We are responsible for raising warriors.  Those who can rise up and resist the lust of conformity and the whispering embrace of standing invisible behind a man or a crowd or a belief system that wanes.  We are nothing if we cannot propagate a generation of thinkers, insisting that our children use persuasion instead of force, logic instead of emotion, and truth at all times over the callous laziness of a lie.

If you want power in this life you can either earn it or steal it, fear it or abuse it.  And most people can’t even handle it because the allure of one’s ego dislodges the root and all that’s left is withering leaves.  Ayn Rand said that “the argument from intimidation is a confession of intellectual impotence,” so let’s all quit claiming others are evil, heartless, dishonest, or ignorant just to avoid the research, debate, and collegial sparring.  We could bemoan the fact that we live in a fallen world or we could just lace up our damn sneakers.  Our minds and souls are a thin veil between human and ape, so let’s not waste the opportunity to sharpen our own ax.

I grow tired of Jesus portrayed as a long-haired hippie who went around singing lullabies, gathering children, and saying “make love not war.”  Jesus was the definition of power, and had not only the ability to speak truth, but be truth, who faced the devil and the desert.  He never backed down.  Moses didn’t lead an entire people out of Egypt by taking exit polls and Abraham didn’t just sit around wondering what Fox News had to say about a particular subject.

We must raise up our children to be resilient, like the skin of a tomato that withstands heat from the sun until it’s finally plucked from the vine, with tough skins and fruit dripping with sweet.  We must insist upon obedience to the Lord at all costs, for it sharpens the mind and allows us to rely not on our own understanding.

Those that hold power hold influence, and without strong arms and tough skins we cannot withstand the prison of this long-suffering life filled with decay and cells that eat at the fiber of our souls.

Oh my children, pure as honeycomb plucked from the field.  You are so joyful and full of hope, and I pray that you remain always optimistic.  But mark my words in blood that we are at war.  A war of a thousand pricks that sting but do not rip, because our defenses are growing weaker.  We are not building up an army of strength, but of men who capitulate, and sit in air conditioning, and shrug their shoulders at truth.  And how can a woman know the value of a scar if she does not set foot in the ring?

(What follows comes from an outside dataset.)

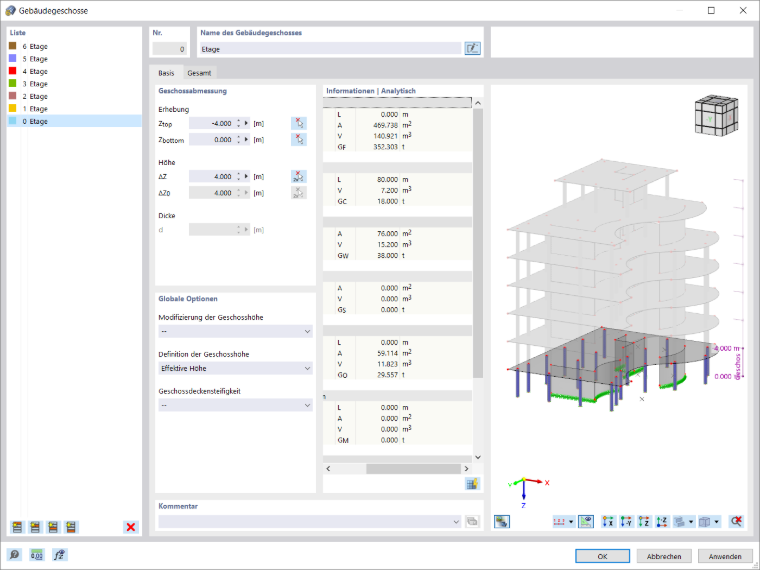The height and width of the screenshot is (570, 760).
Task: Switch to the Basis tab
Action: 166,73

But beware, for true power does not bully or goad.  Our design should not be to win arguments, but hearts.  “[W]hen we observe how ineffective our debates are, it would be far better to listen to Scripture, and lament how ineffective our debaters are. This is a pursuit that must be encouraged, honored, and praised, and we must provide the requisite training for those who are called to it.” – Doug Wilson.

The masses point and shout and tell us we are weak alone, and only through union are we secure. But that is a lie that cannot hold you.  One man can do great things, through Christ alone who strengthens.  So lace up those sneakers, fit the buttonholes with cufflinks, strap on your police badge or white coat or hard hat, and start fighting.  Get in that ring, my sons and daughters, and don’t be afraid to train hard.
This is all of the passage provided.